WHAT IS EXPECTED -
Retype, word for word, the stretch of the film summary below from "Plot summary" through "of the moon.".

TEXT EXTRACT -

Mole Men Against the Son of Hercules (/ Maciste, the Strongest Man in the World) is a 1961 Italian peplum film directed by Antonio Leonviola and starring Mark Forest.

Plot summary 
The young Princess Saliura has been captured by a fierce cave-dwelling people. Maciste and his friend Bangor, in whose care she was left, allow themselves to be also captured and imprisoned. They find themselves in a series of deep caverns, occupied by a race of mutant white-haired albino people. They are living under an ancient curse, by which they cannot emerge onto the surface, except by moonlight, and sunlight is deadly to them. They worship the goddess of the moon.

[Entries drawn from a collection]
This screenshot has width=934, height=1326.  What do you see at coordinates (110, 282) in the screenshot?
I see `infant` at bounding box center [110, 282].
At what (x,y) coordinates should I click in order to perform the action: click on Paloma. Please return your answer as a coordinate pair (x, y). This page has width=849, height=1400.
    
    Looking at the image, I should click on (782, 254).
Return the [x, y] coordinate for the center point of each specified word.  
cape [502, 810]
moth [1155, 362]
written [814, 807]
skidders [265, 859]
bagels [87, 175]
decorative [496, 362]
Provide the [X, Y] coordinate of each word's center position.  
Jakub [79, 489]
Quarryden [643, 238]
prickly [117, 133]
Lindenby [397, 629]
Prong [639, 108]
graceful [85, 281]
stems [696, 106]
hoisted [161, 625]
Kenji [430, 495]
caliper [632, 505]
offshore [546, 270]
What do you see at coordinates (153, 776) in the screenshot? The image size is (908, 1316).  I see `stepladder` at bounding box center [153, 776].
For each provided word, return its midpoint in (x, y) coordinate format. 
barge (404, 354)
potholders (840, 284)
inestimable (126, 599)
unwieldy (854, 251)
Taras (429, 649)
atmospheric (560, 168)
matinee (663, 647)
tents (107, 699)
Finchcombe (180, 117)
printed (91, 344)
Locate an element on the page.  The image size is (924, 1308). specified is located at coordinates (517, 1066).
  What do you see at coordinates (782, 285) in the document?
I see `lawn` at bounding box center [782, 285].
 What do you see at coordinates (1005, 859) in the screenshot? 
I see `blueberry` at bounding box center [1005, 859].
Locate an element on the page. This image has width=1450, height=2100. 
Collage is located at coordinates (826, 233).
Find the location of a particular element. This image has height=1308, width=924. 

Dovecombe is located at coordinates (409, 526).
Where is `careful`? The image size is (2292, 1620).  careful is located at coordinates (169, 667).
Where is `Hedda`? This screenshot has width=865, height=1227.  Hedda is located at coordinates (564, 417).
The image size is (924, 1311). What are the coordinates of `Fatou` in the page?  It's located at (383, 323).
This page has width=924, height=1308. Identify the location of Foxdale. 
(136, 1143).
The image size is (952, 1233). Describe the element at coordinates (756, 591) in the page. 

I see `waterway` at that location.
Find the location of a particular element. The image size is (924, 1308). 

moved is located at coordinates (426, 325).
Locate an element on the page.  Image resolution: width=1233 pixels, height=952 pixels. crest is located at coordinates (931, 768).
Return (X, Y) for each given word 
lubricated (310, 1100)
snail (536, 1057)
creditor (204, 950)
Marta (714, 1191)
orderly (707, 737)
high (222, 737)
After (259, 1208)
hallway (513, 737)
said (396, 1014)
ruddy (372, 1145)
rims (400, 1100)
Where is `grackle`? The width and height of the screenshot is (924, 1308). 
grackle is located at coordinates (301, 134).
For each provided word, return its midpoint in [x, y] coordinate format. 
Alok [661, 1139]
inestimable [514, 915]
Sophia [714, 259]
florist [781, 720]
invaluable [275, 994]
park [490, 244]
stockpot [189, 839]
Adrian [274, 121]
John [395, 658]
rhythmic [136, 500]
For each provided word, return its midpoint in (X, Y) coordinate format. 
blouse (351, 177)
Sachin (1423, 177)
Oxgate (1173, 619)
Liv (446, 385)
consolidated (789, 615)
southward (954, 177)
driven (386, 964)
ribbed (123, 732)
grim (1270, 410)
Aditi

EXERCISE RESULT -
Plot summary 
The young Princess Saliura has been captured by a fierce cave-dwelling people. Maciste and his friend Bangor, in whose care she was left, allow themselves to be also captured and imprisoned. They find themselves in a series of deep caverns, occupied by a race of mutant white-haired albino people. They are living under an ancient curse, by which they cannot emerge onto the surface, except by moonlight, and sunlight is deadly to them. They worship the goddess of the moon.